Les "confidences" polémiques de Hollande à six mois de la présidentielle

12/10/16 à 20:29 - Mise à jour à 20:31

Source: Belga

Déclarations sur "un problème" avec l'islam, regrets sur la déchéance de nationalité ou commentaires sur la "grossièreté" de Nicolas Sarkozy: à six mois de la présidentielle en France, le président François Hollande multiplie les "confidences" aux journalistes sans être officiellement candidat.

Les "confidences" polémiques de Hollande à six mois de la présidentielle

© Reuters

Ses différents propos, qui ont suscité mercredi une pluie de commentaires et de critiques sont extraits d'un livre "Un président ne devrait pas dire ça", écrit par deux journalistes du quotidien Le Monde après des heures de tête à tête sur plusieurs années. Ils proviennent également d'un entretien à paraître jeudi dans l'hebdomadaire l'Obs sous le titre "Je suis prêt".

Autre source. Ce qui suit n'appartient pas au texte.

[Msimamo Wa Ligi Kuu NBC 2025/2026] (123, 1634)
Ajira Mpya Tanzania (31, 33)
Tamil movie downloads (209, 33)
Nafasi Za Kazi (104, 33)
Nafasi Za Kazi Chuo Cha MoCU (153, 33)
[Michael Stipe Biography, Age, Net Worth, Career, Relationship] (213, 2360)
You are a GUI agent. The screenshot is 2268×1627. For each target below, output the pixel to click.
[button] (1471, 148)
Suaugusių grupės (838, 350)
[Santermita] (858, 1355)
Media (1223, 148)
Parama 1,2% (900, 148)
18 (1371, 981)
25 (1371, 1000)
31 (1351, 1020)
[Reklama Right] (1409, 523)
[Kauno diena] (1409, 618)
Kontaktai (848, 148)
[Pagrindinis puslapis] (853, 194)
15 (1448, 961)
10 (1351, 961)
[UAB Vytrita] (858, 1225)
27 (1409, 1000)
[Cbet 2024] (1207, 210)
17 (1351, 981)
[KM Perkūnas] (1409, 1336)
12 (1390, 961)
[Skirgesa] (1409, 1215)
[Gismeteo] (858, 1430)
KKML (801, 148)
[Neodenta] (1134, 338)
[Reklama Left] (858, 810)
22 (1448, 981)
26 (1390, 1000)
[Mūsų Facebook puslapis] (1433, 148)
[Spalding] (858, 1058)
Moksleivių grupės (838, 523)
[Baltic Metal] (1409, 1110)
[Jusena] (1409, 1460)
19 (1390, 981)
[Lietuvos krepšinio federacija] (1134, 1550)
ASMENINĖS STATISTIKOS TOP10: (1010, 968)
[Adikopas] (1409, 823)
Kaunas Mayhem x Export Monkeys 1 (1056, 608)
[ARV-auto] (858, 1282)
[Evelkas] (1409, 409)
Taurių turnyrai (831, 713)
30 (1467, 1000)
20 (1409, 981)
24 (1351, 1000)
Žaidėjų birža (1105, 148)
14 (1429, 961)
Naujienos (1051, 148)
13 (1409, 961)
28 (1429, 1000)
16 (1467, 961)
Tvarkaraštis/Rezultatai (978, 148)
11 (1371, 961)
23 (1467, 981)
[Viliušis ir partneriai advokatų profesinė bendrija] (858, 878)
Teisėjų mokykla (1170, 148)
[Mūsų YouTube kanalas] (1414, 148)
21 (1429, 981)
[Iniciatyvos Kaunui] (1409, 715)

"Le 23 juillet 2014, nous avons posé au chef de l'Etat la question suivante, de manière volontairement provocatrice: "Est-ce que c'est tabou aujourd'hui, en étant de gauche, de dire qu'il y a trop d'immigration? " Nous ne nous attendions pas à cette réponse: +Je pense qu'il y a trop d'arrivées, d'immigration qui ne devrait pas être là+, lâche-t-il", écrivent les deux journalistes. "Qu'il y ait un problème avec l'islam, c'est vrai. Nul n'en doute", dit François Hollande. "Ce n'est pas l'islam qui pose un problème dans le sens où ce serait une religion qui serait dangereuse en elle-même (...) ce qui peut poser un problème, c'est si les musulmans ne dénoncent pas les actes de radicalisation, si les imams se comportent de manière antirépublicaine...", ajoute-t-il.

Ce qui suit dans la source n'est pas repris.